Lebanon is facing an unprecedented economic crisis compounded by the COVID-19 pandemic and the 2020 Beirut Port Blast. This quantitative country-wide study analyses data collected from 26 schools and 372 households of children enrolled in AVSI educational activities, both inside and outside the classroom, to show the impact of the crisis on school-aged Lebanese and refugee children. It explores issues of child protection, transportation to school, online learning, power provision, food security and preparedness for next scholastic year. The study findings present an alarming situation regarding children's wellbeing and their access to education.

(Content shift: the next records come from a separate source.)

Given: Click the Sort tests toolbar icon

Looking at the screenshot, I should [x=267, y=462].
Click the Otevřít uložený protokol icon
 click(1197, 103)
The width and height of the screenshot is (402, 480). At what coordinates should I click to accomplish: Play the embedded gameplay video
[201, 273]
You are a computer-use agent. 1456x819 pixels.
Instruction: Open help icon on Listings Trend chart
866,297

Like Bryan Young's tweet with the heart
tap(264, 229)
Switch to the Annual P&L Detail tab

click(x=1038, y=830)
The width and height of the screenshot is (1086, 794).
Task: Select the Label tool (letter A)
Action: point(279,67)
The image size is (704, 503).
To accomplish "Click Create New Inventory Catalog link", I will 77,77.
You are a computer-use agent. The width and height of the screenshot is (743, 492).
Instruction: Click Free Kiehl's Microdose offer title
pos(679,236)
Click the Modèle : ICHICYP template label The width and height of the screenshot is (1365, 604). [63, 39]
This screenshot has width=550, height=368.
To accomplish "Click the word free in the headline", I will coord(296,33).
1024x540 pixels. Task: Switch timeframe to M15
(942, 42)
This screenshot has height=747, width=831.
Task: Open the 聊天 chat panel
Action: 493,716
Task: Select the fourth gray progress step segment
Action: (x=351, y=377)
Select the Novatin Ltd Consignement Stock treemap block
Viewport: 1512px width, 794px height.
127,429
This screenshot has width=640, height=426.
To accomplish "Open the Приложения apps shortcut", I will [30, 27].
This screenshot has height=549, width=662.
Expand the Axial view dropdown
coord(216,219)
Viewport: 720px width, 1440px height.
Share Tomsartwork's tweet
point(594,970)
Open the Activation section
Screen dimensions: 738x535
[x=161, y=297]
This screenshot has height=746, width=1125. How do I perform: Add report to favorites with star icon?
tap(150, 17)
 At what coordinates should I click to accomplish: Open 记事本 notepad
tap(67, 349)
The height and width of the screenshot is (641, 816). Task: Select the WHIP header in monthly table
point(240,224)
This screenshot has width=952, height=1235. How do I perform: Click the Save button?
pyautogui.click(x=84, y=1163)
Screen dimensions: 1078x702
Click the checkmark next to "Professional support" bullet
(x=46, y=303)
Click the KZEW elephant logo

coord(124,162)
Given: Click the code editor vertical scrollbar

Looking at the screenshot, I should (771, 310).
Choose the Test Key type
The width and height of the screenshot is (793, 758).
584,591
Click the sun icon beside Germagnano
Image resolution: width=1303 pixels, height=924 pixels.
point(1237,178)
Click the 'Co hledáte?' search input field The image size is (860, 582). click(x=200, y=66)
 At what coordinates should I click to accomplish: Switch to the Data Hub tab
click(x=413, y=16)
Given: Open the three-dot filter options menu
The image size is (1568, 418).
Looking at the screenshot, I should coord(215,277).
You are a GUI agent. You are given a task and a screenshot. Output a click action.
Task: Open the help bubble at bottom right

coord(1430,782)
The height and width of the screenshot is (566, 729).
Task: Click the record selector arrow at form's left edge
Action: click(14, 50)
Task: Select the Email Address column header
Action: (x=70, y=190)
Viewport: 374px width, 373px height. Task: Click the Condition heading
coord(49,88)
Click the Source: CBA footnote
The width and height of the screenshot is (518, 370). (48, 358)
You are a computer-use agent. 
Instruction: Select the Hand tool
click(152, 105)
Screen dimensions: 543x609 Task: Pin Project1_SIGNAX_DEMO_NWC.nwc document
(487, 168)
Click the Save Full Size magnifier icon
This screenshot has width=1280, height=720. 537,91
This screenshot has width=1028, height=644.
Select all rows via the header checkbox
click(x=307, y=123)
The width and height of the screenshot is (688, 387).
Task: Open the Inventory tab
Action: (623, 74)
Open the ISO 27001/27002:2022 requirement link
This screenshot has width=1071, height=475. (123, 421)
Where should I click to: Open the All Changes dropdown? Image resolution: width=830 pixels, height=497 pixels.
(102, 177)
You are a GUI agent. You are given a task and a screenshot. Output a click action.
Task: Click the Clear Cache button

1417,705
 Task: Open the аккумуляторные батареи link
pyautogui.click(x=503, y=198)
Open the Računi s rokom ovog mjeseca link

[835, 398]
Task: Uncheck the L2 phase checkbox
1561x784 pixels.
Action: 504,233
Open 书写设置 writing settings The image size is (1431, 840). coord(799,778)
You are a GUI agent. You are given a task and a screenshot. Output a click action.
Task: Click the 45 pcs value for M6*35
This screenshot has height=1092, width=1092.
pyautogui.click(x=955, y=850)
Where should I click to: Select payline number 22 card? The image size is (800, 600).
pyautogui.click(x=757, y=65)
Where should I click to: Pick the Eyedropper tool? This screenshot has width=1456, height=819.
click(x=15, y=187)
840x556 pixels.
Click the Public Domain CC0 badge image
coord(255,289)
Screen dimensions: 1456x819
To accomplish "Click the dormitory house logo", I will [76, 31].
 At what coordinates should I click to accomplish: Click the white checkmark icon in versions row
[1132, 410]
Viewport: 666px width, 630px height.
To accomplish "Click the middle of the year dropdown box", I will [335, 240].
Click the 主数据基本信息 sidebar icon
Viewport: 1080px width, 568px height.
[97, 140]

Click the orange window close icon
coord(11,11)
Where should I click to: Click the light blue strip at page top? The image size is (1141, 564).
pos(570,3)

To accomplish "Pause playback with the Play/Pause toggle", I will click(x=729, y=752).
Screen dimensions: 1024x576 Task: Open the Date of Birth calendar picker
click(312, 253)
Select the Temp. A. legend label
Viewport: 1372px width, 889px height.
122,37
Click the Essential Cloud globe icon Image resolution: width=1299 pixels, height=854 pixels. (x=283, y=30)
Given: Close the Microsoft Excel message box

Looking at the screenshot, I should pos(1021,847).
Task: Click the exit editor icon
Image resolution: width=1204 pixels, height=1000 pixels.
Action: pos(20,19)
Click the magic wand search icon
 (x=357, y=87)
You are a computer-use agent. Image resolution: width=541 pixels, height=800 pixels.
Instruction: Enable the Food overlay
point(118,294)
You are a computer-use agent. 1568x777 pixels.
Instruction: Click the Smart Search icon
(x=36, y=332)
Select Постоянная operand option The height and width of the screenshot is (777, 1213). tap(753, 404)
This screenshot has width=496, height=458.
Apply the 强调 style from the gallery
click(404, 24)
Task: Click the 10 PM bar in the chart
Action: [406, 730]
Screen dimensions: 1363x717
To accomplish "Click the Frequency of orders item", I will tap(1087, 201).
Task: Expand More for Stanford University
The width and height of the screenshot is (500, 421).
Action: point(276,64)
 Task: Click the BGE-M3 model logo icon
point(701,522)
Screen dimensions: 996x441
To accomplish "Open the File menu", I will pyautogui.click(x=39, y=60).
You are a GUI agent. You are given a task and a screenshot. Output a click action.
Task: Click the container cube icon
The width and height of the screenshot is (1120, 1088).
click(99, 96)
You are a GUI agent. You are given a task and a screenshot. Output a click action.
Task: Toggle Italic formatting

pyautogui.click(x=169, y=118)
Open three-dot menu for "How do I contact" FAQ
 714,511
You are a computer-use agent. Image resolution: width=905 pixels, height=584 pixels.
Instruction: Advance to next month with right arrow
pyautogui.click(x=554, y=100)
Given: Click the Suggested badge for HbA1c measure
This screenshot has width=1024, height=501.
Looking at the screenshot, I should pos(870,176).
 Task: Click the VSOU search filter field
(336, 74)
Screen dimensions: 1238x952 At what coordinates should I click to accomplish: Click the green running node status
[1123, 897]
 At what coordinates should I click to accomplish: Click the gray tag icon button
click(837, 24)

The quality of learning offered in schools has declined significantly, with the number of learning weeks and access to in-presence and distance learning directly affected. One in three children struggles to reach school and has already skipped learning because of it, while teaching personnel also struggle with transportation. Extended power cuts have made remote learning nearly impossible, with households in Akkar reporting less than three hours of electricity a day on average. COVID-19 lockdown measures adversely affected children wellbeing, sparking an increase in stress, anger, and difficulties in socializing. Child labor rates reached a dramatic peak in 2021 with one in three households in Akkar having a working child. Across Lebanon, an average of 15 percent of surveyed households reported having a working child. Food-related negative coping mechanisms were documented in three in four households as a consequence of decreased purchasing power. Against this worrisome framework, schools are not equipped for the upcoming scholastic year. A large number of students from private and semi-private schools have flooded public schools in a trend that is expected to increase, further straining an overstretched public school system. School dropouts increased in 2021 and challenges with sustaining school-related costs will likely exacerbate this problem in the next school year. Considering this rapidly changing context, flexible and innovative approaches are key to support access to quality and inclusive education in Lebanon.